Saved data entries
========

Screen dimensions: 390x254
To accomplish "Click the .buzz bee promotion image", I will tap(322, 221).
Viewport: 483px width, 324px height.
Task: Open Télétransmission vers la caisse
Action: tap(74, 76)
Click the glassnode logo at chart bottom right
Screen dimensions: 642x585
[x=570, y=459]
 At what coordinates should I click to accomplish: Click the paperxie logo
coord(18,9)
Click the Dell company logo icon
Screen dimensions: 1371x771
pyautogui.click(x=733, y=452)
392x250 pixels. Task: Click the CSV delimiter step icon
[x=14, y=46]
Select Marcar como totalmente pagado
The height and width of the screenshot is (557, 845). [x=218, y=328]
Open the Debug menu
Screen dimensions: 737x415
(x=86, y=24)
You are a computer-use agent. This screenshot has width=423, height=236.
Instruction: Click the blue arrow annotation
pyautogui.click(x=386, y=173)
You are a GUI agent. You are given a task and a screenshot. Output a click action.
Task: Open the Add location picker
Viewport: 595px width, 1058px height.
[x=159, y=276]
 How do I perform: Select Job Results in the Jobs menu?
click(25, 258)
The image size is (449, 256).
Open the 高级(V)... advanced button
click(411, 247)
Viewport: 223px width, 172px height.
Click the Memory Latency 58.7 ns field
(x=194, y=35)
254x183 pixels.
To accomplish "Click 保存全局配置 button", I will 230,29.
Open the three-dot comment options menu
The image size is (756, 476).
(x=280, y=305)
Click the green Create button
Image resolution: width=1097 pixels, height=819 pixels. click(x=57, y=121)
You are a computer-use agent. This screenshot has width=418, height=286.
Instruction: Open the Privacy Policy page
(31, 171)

========

An exact written copy of every entry is the required answer.

> [Written answer]
Screen dimensions: 390x254
To accomplish "Click the .buzz bee promotion image", I will tap(322, 221).
Viewport: 483px width, 324px height.
Task: Open Télétransmission vers la caisse
Action: tap(74, 76)
Click the glassnode logo at chart bottom right
Screen dimensions: 642x585
[x=570, y=459]
 At what coordinates should I click to accomplish: Click the paperxie logo
coord(18,9)
Click the Dell company logo icon
Screen dimensions: 1371x771
pyautogui.click(x=733, y=452)
392x250 pixels. Task: Click the CSV delimiter step icon
[x=14, y=46]
Select Marcar como totalmente pagado
The height and width of the screenshot is (557, 845). [x=218, y=328]
Open the Debug menu
Screen dimensions: 737x415
(x=86, y=24)
You are a computer-use agent. This screenshot has width=423, height=236.
Instruction: Click the blue arrow annotation
pyautogui.click(x=386, y=173)
You are a GUI agent. You are given a task and a screenshot. Output a click action.
Task: Open the Add location picker
Viewport: 595px width, 1058px height.
[x=159, y=276]
 How do I perform: Select Job Results in the Jobs menu?
click(25, 258)
The image size is (449, 256).
Open the 高级(V)... advanced button
click(411, 247)
Viewport: 223px width, 172px height.
Click the Memory Latency 58.7 ns field
(x=194, y=35)
254x183 pixels.
To accomplish "Click 保存全局配置 button", I will 230,29.
Open the three-dot comment options menu
The image size is (756, 476).
(x=280, y=305)
Click the green Create button
Image resolution: width=1097 pixels, height=819 pixels. click(x=57, y=121)
You are a computer-use agent. This screenshot has width=418, height=286.
Instruction: Open the Privacy Policy page
(31, 171)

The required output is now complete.